Responses to the means of digital preservation included regular data backup, migration, and refreshing the data; maintaining legacy equipment and disks, outsourcing to an externally-managed repository, and emulation. Storage media include network hard drives (78%), or removable magnetic media (65%). Digital collections are most often stored in-house in systems managed by the institution.  A preservation study concluded that “small and medium-sized institutions will need the assistance of experts to assess the preservation status and needs of their expanding digital collections.”




ILM isn’t even clear to it’s OWN user community.  Larry Medina.  Computerworld.  February 17 2006.

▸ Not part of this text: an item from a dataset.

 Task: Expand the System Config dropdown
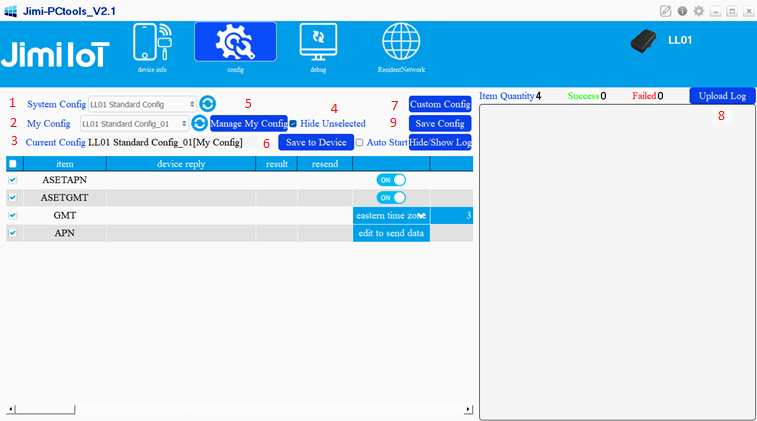142,103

Information Lifecycle Management (ILM) is still causing major confusion for many people because there is a question as to what it is. It is being promoted as something new.  Some vendors who push their version of ILM may use scare tactics and mis-information to say that the best  way to accomplish this is to save everything.  While it may be easier right now, it is not the cheapest or best way.  The best way is to evaluate exactly what you need to keep and how long you need to retain it.  Use this knowledge to create a policy and train your organization to manage the information effectively.  It also requires a classification system, and the ability to assign record series to the information.  If the information has a long retention period, you will also need to choose appropriate formats and media.  This method will minimize the information being kept, which will mean shorter indexing times,  faster searches, smaller repositories, quicker backups, lower risks during e-discovery, and a uniform method of managing the information.  Until the practices and responsibilities are defined, “throwing a ‘canned solution’ at an improperly analyzed problem is foolish.”

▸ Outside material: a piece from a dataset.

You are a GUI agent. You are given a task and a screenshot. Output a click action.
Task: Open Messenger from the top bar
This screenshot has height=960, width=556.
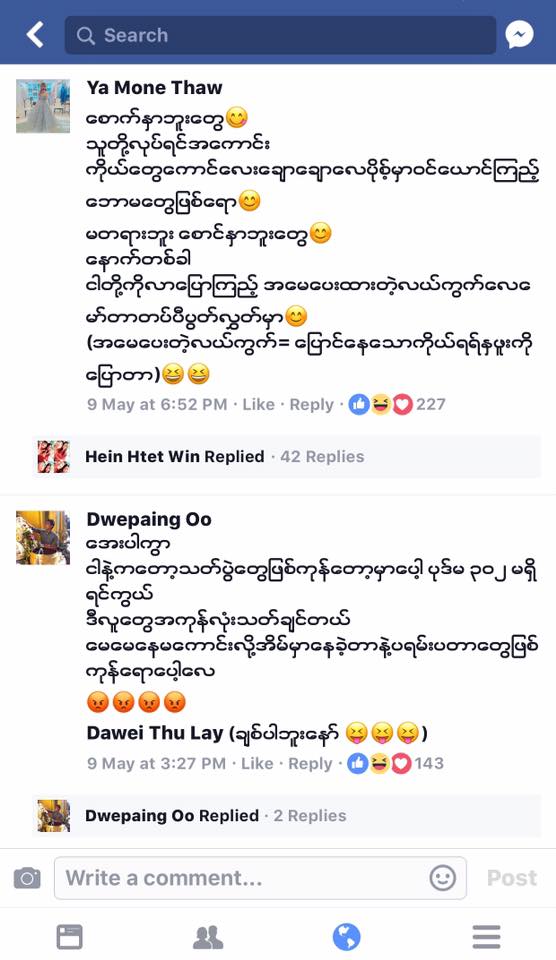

Microsoft hit with fresh charges over Office, future products.  Simon Taylor.  Computerworld.  February 2, 2006.,10801,108888,00.html?source=NLT_PM&nid=108888

Some of Microsoft’s rivals have charged that it is shutting out competitors.  One of the issues raised is Microsoft's refusal to disclose interoperability information for its Office suite. They are refusing to provide data such as the file formats for .doc, .xls, and .ppt documents, which prevents rival application suites from achieving full compatibility.  This has crucial implications Linux systems. 




Open Document Format (ODF)... let the discussion begin!  Larry Medina.  Computerworld.   March 3, 2006.

In commenting on the Open Document Format discussion, the author cites the Wall Street Journal article: “The data belongs to the people, not to the software vendor that created the file format.”  The most important observation is that a standard controlled by a single company is not a standard. 




A Microsoft Document Fight Brews; IBM, Sun Join New Group Promoting Common Format For Government Records.  Wall Street Journal.  March 3, 2006.

As alliance of software vendors plan to promote use of the OpenDocument Format, a set of software technologies for storing and creating documents.  The Open Document Alliance includes IBM, Sun, Oracle, ALA, and 30 others.  This heightens the debate over whether governments should adopt software that supports the OpenDocument Format.   Microsoft doesn’t support the format.  Backers argue that the format  is more trustworthy for storing documents because it isn't owned by a single company.  Microsoft is using a new format called OpenXML in its Office 12 software, which is also supported by Apple and Intel.  This is a result of the actions in Massachusetts last year when the state's information-technology division decided to standardize its programs on the OpenDocument Format.